* [PASSAGE]
..............................
Second attempt, after testing the water last year. This is how it went :

Mile 1 : Almost decapitated by the mile marker. Three of us were running side by side when a gust of wind dislodged the plastic marker and it proceeded blow across the road and swipe us, narrowly flying overhead. I thought 'is this a sign of things to come', excuse the pun..

Miles 2-3 : Headed towards Pen y Pass.

Miles 4-5 : Looked up at a peleton of good runners up ahead, including our own Dave Powell. I had lost touch but was keeping it sensible & felt pretty good.

Miles 6-7 : The descent. Andrew Poole stole a technique from Dyl Lewis which I then stole from him. Head forward, long strides and away you go. It worked and Dave's zoomed back into view, albeit still up the road.

Miles 8-12 : Preparing to start the assault. The long gradual descent in Beddgelert is where you settle in to a pace and hope you still feel good. I did, but though I was probably going slower than last year, holding back a tad.

Halfway at Beddgelert

Half Way : 1 hour 29, same as last year. Hit the hill out of Beddgelert and my group all left me on the climb. Thanks guys....

Miles 14-16 : Feeling fresh, too fresh. Almost started racing an old boy who past me. Luckily I didn't as I started feeling the heavy legs just a mile or so later!
..............................
* [MATERIAL SHOWN]
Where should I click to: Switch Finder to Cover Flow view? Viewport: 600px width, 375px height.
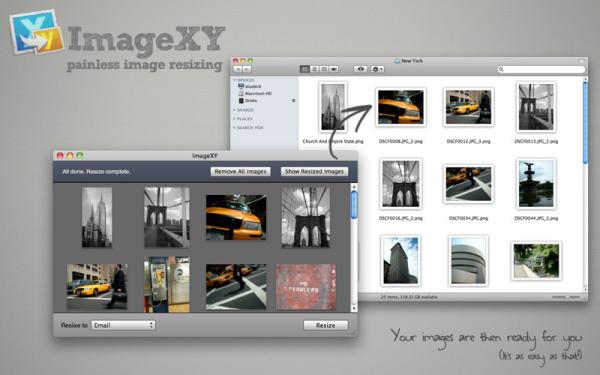pyautogui.click(x=334, y=69)
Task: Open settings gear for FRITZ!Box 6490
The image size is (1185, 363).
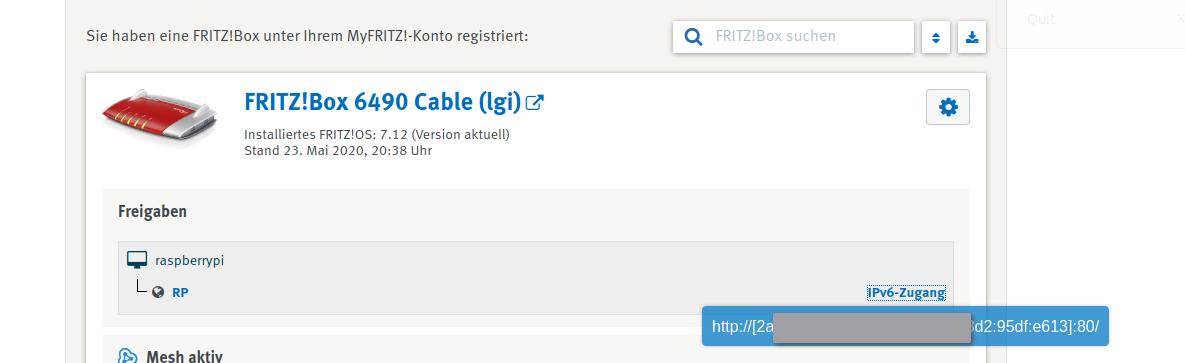Action: click(x=948, y=107)
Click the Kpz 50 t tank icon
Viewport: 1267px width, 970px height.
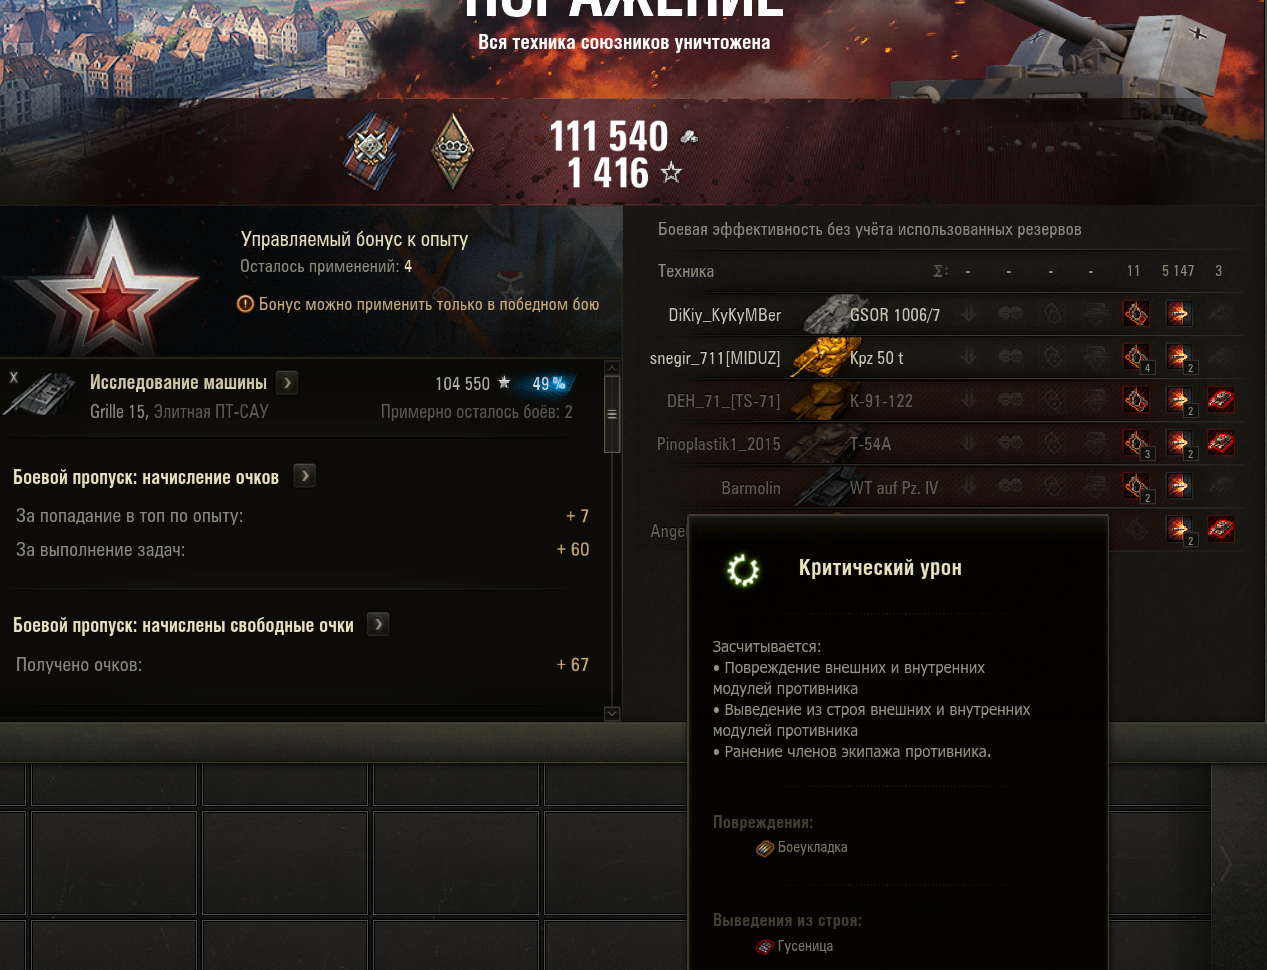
..............................
* [GIVEN TASK 1] According to the race report, what was the runner's time at the halfway point?
* [GIVEN TASK 2] Write out the race report word for word, from "Miles 8-12 : Preparing" up to and including "climb. Thanks guys....".
The lines have no connection to the race report.

* [WORKED ANSWER 1] 1 hour 29, the same as the previous year.

* [WORKED ANSWER 2]
Miles 8-12 : Preparing to start the assault. The long gradual descent in Beddgelert is where you settle in to a pace and hope you still feel good. I did, but though I was probably going slower than last year, holding back a tad.

Halfway at Beddgelert

Half Way : 1 hour 29, same as last year. Hit the hill out of Beddgelert and my group all left me on the climb. Thanks guys....